If you have ever flown a hawk on a creance, which is a long line tied to the hawk’s jesses so that she cannot fly away, you know what a nuisance the thing can be. Nowadays people use a fishing reel, which makes it easier to stretch it out and to wind it up – but in Lancelot’s day there were no good reels, and you simply had to wind your creance into a ball, like string. There were two main horrors to which it was subject, the first of which was the horror peculiar to all balls of string – that they invariably become tangles instead of balls. The second was that if you flew the hawk in any field which had not been carefully mowed, the string became wound round thistles or tufts of grass, thus checking the hawk and doing damage to its training. So Lancelot, and all the other angry men, went circling round Camelot in a bitter atmosphere of knots and competition and bating hawks.

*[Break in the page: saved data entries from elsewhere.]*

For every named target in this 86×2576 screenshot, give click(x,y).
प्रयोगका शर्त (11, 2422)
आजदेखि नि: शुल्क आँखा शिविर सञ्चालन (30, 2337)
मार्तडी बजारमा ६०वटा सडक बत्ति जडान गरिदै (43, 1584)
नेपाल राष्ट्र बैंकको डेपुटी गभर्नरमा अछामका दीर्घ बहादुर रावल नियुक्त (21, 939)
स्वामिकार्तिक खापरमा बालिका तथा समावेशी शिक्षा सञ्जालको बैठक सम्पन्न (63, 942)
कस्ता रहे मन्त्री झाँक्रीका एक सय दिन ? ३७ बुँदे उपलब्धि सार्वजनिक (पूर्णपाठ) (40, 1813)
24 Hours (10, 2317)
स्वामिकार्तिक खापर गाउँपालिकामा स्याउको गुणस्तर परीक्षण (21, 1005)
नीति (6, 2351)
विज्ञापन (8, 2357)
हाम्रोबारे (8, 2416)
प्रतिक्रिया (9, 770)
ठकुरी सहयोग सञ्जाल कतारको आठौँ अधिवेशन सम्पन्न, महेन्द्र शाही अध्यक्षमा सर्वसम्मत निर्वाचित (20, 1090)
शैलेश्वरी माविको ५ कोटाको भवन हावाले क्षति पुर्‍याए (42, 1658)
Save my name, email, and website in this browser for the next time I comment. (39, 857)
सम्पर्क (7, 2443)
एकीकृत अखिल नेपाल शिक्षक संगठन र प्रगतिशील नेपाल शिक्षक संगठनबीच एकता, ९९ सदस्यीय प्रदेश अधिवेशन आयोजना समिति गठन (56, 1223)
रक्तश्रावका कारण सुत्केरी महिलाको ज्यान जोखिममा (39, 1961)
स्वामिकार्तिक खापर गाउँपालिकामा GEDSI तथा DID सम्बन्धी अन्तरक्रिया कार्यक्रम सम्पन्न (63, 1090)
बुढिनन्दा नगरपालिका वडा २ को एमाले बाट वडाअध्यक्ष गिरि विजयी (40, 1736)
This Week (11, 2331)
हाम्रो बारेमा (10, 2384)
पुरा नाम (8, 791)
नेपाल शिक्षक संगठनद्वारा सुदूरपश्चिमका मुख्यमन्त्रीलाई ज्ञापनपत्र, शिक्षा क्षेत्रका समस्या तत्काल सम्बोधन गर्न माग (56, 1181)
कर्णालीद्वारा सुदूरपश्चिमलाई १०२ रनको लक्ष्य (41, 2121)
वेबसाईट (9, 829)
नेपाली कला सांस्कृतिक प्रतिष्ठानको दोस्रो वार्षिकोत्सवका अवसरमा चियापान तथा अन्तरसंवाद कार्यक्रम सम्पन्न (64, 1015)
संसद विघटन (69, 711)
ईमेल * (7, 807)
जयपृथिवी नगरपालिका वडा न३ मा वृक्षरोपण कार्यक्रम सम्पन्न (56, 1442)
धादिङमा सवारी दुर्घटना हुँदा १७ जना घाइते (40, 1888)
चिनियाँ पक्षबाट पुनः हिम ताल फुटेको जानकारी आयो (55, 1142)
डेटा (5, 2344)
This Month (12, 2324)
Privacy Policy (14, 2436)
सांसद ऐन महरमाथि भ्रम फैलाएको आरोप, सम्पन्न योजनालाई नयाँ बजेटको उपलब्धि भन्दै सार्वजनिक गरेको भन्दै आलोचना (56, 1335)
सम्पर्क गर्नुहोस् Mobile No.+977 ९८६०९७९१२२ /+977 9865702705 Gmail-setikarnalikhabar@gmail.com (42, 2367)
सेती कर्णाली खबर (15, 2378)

King Arthur had asked his wife to be kind to the young man. She was fond of her husband, and she realized that she had come between him and his friend. She was not such a fool as to try to atone to Lancelot for this, but she had taken a fancy for him as himself. She liked his broken face, however hideous it was, and Arthur had asked her to be kind. There was a shortage of assistants in Camelot for the hawking, because there were so many people at it. So Guenever began going with Lancelot to help him with the balls of string.

He did not take much notice of the woman. ‘Here comes that woman,’ he would remark to himself, or ‘There goes that woman.’ He was already deep in the hawking atmosphere, which was only partly an affair for females, and he seldom thought of her more than that. He had grown into a beautifully
polite youth, in spite of his ugliness, and he was too self—conscious to allow himself to have petty thoughts for long. His jealousy had turned into unconsciousness of her existence. He went on with his hawk—mastery, thanking her politely for her help and accepting it with courtesy.

One day there was particular trouble with a thistle, and he had miscalculated the amount of food which ought to have been given the day before. The jerfalcon was in a foul temper, and Lancelot caught its mood. Guenever, who was not particularly good with hawks and had no special interest in them, was frightened by his frowning brow, and, because she was frightened, she became clumsy. She was sweetly trying her best to help, but she knew that she was not clever at falconry, and there was confusion in her mind. Very carefully and kindly, and with the best intentions, she wound the creance up quite wrong.